## WHAT IS EXPECTED
Your output is one number, the count of lines in the listing below that hold the word "will".

## DATA TO USE
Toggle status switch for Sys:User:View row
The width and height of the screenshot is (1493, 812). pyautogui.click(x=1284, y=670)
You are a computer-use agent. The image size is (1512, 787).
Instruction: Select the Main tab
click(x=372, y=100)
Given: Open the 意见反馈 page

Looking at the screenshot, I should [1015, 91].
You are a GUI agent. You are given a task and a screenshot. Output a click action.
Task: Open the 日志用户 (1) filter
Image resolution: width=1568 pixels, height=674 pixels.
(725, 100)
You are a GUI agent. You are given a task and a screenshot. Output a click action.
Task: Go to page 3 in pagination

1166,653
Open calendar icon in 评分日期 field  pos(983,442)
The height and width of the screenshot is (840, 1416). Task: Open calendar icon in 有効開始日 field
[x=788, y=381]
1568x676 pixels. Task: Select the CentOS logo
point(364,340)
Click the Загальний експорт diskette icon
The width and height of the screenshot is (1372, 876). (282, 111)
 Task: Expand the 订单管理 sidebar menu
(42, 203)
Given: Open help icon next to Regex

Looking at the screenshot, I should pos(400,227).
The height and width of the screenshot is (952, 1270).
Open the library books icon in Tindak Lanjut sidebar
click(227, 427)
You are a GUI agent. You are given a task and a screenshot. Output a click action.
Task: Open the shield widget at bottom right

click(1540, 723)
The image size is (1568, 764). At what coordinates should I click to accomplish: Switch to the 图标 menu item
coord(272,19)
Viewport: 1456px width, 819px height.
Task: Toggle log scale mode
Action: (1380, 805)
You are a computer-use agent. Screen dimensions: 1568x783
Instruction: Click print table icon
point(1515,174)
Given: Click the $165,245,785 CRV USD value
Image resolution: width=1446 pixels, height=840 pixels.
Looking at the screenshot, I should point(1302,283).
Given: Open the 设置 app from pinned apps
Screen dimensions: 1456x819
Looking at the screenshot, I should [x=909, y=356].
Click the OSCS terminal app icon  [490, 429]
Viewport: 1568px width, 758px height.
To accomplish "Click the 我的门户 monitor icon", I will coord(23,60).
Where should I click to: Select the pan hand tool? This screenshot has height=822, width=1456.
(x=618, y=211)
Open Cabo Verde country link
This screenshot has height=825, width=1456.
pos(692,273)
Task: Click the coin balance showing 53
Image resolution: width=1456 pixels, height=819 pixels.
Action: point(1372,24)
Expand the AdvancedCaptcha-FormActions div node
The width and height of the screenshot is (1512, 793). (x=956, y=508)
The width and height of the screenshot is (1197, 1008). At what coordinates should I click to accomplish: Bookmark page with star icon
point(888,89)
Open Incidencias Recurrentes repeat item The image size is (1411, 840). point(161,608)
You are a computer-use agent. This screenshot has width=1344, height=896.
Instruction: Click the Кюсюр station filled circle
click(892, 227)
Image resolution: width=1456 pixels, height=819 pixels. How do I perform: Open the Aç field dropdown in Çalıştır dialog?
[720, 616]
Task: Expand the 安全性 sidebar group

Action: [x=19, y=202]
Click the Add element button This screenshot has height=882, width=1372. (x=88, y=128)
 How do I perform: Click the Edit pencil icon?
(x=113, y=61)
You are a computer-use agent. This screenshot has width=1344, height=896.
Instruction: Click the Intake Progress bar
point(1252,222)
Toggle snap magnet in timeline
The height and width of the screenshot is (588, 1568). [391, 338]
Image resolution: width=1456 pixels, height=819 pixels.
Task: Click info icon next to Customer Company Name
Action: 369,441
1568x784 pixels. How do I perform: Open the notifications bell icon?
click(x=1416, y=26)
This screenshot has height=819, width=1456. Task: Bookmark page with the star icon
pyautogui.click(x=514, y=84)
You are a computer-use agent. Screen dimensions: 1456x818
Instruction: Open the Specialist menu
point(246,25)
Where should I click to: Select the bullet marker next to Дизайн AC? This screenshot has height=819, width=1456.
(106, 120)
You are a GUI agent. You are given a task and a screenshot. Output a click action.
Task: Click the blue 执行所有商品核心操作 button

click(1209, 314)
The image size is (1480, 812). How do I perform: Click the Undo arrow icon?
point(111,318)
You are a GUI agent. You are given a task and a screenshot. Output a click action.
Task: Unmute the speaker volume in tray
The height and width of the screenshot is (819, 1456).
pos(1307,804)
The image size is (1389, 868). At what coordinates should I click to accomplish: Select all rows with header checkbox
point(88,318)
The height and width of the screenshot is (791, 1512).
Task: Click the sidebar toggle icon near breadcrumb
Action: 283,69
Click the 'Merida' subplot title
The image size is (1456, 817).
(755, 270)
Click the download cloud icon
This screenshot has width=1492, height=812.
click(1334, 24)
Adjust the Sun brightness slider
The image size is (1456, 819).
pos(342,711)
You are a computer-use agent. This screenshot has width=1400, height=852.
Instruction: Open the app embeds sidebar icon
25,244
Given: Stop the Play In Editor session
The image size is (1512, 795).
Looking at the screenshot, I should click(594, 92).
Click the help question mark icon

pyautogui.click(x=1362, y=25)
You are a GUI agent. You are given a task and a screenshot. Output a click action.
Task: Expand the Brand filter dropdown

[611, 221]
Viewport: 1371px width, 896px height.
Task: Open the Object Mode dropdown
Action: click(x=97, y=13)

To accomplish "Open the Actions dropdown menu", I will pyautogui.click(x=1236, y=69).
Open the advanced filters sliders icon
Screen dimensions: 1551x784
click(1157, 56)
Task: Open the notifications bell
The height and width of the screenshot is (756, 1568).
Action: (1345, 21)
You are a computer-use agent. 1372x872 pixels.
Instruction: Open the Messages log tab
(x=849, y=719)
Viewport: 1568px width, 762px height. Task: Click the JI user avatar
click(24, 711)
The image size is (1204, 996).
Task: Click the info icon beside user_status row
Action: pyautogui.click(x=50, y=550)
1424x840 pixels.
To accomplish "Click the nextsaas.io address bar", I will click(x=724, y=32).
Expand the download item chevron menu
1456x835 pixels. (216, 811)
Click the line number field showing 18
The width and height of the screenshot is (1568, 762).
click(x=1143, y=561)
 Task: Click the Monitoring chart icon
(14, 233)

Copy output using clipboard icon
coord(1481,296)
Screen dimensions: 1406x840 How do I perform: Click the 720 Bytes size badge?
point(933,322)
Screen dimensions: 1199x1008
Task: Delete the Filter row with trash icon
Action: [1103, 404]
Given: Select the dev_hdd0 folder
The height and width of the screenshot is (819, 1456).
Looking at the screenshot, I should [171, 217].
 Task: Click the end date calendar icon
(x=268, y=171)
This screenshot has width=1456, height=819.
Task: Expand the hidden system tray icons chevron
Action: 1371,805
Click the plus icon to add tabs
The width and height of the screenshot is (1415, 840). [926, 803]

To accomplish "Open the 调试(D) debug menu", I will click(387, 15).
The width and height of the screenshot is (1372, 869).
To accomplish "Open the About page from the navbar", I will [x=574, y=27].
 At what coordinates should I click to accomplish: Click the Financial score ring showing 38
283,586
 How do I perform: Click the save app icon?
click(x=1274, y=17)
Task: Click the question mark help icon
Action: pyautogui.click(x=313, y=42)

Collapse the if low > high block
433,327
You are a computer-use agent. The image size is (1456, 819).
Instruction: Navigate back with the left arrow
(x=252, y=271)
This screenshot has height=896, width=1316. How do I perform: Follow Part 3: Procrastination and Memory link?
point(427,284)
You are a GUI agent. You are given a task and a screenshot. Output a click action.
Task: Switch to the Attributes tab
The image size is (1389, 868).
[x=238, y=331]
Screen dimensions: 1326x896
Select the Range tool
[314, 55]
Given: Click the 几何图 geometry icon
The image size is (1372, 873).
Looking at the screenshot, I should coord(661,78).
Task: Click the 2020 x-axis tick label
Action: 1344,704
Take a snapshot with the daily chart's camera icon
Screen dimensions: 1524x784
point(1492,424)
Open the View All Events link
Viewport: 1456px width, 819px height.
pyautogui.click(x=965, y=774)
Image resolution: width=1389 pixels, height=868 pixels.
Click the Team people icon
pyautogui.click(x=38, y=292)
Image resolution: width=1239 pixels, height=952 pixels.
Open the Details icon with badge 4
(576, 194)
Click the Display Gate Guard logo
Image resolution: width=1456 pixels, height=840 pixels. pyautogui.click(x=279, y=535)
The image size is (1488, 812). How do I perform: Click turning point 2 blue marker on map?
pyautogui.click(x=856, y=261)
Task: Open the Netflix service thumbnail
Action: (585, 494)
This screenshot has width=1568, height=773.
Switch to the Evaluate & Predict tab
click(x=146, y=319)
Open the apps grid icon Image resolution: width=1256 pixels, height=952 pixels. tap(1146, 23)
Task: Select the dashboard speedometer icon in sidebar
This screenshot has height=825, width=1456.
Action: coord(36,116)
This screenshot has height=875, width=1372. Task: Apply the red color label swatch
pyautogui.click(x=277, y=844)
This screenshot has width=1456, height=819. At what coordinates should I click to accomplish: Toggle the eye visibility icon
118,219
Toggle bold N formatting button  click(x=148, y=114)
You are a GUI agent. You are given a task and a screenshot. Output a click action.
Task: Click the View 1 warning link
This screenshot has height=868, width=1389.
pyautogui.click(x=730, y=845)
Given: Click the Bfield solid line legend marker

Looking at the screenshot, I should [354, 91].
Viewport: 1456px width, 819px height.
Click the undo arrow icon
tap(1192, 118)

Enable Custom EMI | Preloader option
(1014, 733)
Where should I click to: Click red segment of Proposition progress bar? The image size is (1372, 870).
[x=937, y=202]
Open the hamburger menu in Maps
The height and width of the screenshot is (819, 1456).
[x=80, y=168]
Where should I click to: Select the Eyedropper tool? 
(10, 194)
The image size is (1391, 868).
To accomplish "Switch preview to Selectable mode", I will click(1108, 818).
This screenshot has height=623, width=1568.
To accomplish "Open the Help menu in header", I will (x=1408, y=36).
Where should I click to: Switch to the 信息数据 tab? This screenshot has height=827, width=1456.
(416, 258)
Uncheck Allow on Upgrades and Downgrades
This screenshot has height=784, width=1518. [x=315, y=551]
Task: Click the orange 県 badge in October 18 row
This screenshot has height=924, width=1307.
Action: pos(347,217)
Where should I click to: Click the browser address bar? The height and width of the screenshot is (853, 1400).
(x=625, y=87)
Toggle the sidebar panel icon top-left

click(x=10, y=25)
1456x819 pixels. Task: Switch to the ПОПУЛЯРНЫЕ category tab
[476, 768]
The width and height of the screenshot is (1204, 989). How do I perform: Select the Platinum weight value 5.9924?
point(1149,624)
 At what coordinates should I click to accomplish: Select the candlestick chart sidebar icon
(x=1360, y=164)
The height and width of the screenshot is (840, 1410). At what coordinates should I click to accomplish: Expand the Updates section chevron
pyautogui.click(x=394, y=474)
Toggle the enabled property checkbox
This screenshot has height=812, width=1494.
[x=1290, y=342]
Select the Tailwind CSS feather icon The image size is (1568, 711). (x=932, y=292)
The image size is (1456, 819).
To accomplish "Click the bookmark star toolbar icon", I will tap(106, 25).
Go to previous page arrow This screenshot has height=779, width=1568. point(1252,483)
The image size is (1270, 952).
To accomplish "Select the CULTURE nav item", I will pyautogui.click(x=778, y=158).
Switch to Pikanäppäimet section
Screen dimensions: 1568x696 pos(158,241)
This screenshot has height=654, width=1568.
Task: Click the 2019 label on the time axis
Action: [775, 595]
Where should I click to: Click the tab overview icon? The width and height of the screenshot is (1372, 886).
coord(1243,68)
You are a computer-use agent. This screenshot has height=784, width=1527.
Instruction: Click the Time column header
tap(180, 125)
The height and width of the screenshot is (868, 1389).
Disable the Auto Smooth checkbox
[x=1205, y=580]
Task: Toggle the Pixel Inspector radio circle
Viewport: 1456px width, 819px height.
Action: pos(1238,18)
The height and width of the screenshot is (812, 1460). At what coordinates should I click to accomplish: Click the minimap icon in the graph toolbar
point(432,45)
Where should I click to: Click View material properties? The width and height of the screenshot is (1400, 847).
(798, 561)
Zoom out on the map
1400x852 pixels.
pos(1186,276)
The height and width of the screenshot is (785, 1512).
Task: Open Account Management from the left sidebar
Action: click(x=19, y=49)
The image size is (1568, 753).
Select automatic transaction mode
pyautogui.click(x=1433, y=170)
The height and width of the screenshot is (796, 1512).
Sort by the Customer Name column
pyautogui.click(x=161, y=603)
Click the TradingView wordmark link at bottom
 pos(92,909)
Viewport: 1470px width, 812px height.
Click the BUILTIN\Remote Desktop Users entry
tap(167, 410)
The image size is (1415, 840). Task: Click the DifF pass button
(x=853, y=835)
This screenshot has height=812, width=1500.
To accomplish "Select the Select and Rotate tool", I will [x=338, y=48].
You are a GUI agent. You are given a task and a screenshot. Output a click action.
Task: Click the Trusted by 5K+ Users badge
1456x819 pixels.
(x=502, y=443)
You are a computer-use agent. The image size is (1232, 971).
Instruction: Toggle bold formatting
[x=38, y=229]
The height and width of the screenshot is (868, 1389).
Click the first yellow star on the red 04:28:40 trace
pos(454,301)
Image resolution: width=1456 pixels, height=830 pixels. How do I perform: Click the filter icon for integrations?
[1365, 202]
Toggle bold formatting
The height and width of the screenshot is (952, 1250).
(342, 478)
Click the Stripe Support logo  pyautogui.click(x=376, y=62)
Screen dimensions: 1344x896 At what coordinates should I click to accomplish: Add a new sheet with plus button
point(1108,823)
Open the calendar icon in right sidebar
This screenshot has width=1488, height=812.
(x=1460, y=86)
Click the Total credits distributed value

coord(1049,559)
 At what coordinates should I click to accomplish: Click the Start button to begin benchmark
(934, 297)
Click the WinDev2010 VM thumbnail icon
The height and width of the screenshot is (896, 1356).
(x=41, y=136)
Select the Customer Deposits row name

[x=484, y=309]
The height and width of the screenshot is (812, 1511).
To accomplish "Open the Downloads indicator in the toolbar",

## SOLUTION BELOW
10